Obama doesn't play the sax. But he is pushing against conventional--and political party nominating convention--wisdom in five important ways, with approaches that are usually thought of as qualities and values that women bring to organizational life: a commitment to inclusiveness in problem solving, deep optimism, modesty about knowing all the answers, the courage to deliver uncomfortable news, not taking on all the work alone, and a willingness to air dirty linen. Hillary Clinton, on the other hand, is taking a more traditional (and male?) authoritarian approach.[...]
Clinton proposes policy solutions to every problem. She has the answers, fulfilling our expectations of an aspiring authority figure and the brightest person in the class. Obama often proposes process plans, without specific policy solutions, such as bringing together all the interested parties on global warming and having them hash out their differences in a transparent forum, taking the risk that what they come up with will not be his preferred outcome.[...]
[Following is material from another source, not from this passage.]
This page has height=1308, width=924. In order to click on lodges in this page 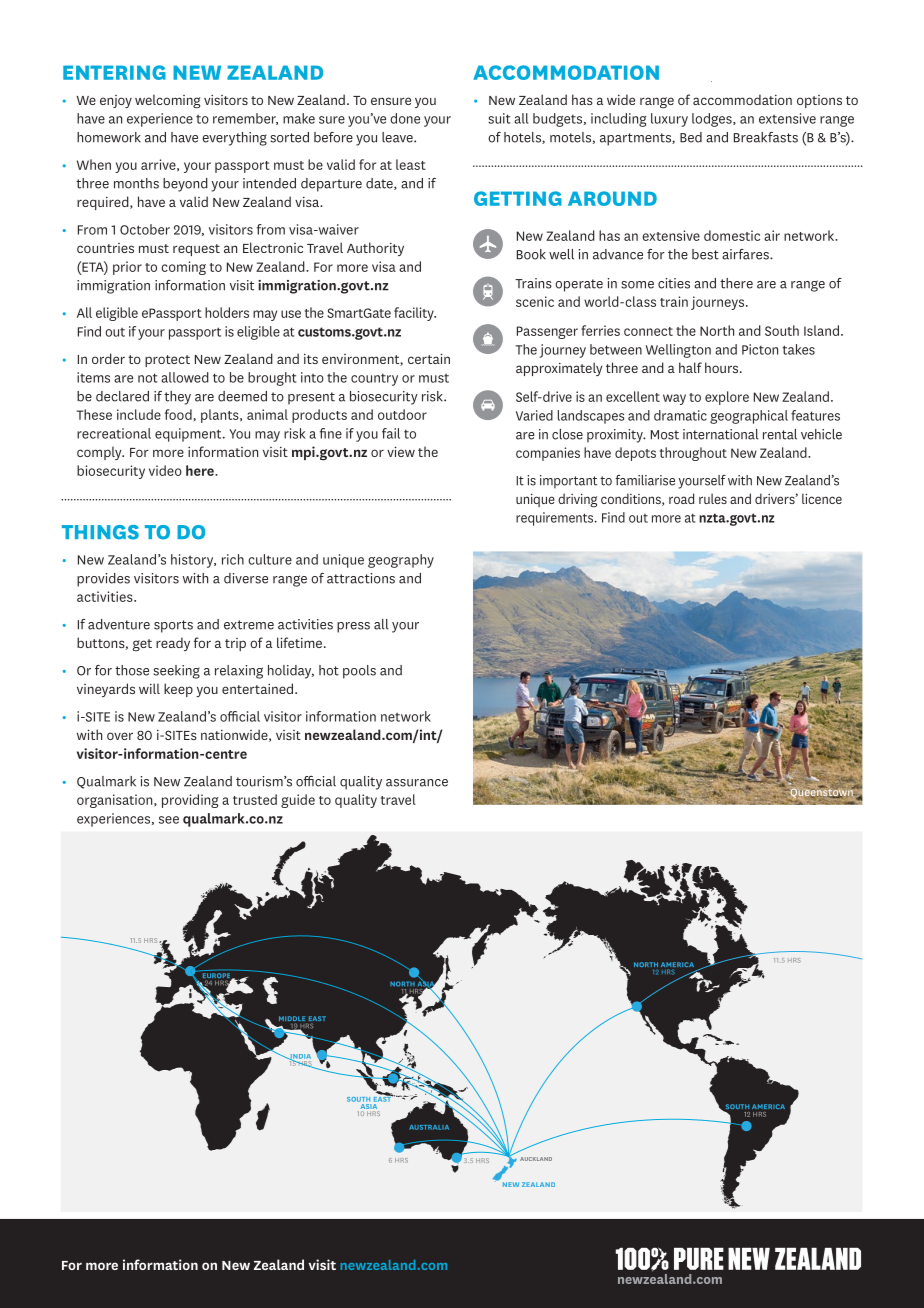, I will do `click(713, 120)`.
While Obama has tried to combine optimism and realism, John McCain is the only candidate in the race who has consistently delivered messages that his constituents did not want to hear. He is the only one who has regularly gone in front of hostile crowds and been willing to stand and defend positions--on immigration, the Iraqi war, ethanol, restoring jobs in Michigan, and campaign finance--that were certain to offend people whose votes he was trying to secure. Despite the gender-bending styles displayed by Obama and Clinton, McCain's manner of exercising leadership is an androgynous and rare activity.
These narratives aren't just stories that get thrown around to entertain; they have actual power, as is evident in that article. No matter how many specifics Obama gives on his policy prescriptions (far more than McCain), he's the fluffy blonde with his head in the clouds. No matter how warm, personable, and real Hillary Clinton is, she's a tough-as-nails, overly-ambitious bitch who wants you to take out the garbage. And no matter how much McCain lies, panders, and flip-flops, he's straight-talker shootin' straight from the hip.
It's pretty amazing the power that narrative has on people. I was talking to a generally aware, intelligent, and cynical liberal recently and he said that he at least liked McCain because he's not a standard Republican, he breaks from the party line and tells it like it is.
This columnist obviously fell for it too - he didn't even feel a need to provide any evidence that McCain is a stand-up guy, McCain just is, dammit. I'm not really surprised, either, that he said McCain's leadership style is "an androgynous and rare activity" instead of culturally masculine - it's appropriate and "universal," so it's not worth noting. It's a way of saying he's done good, and good for a man is masculine, because there's no way McCain is androgynous.
The photo that accompanies the article (above) is just as silly - Barack is holding a baby. That means he's a woman. Because only women can care for children, and "kissing babies" isn't such a stereotypical activity for a political candidate that it's become a figure of speech.
This wouldn't be a problem at all if it didn't start from idiotic assumptions about masculinity (in this article, masculinity is working alone, pessimism, arrogance, being afraid to tell it like it is, working along, and being afraid to tell it like it is; yes, the author's "five important ways" are actually three - one wonders if he was paid by the word) and end with the conclusion that masculinity is better than femininity, either because it's more appropriate for a male politician or that it's just better.
This article doesn't get much into that, but when the "feminine" candidate, Obama, is being called "prissy" and being told on the teevee and in print by more candid commentators that his gender performance won't gel with "real Americans" (as if millionaire pundits have any idea what working class Americans are like), it's not an empty definition or a silly feature story. It's an attempt to push aside those features they read as feminine and the resulting policy, which is somehow always progressive.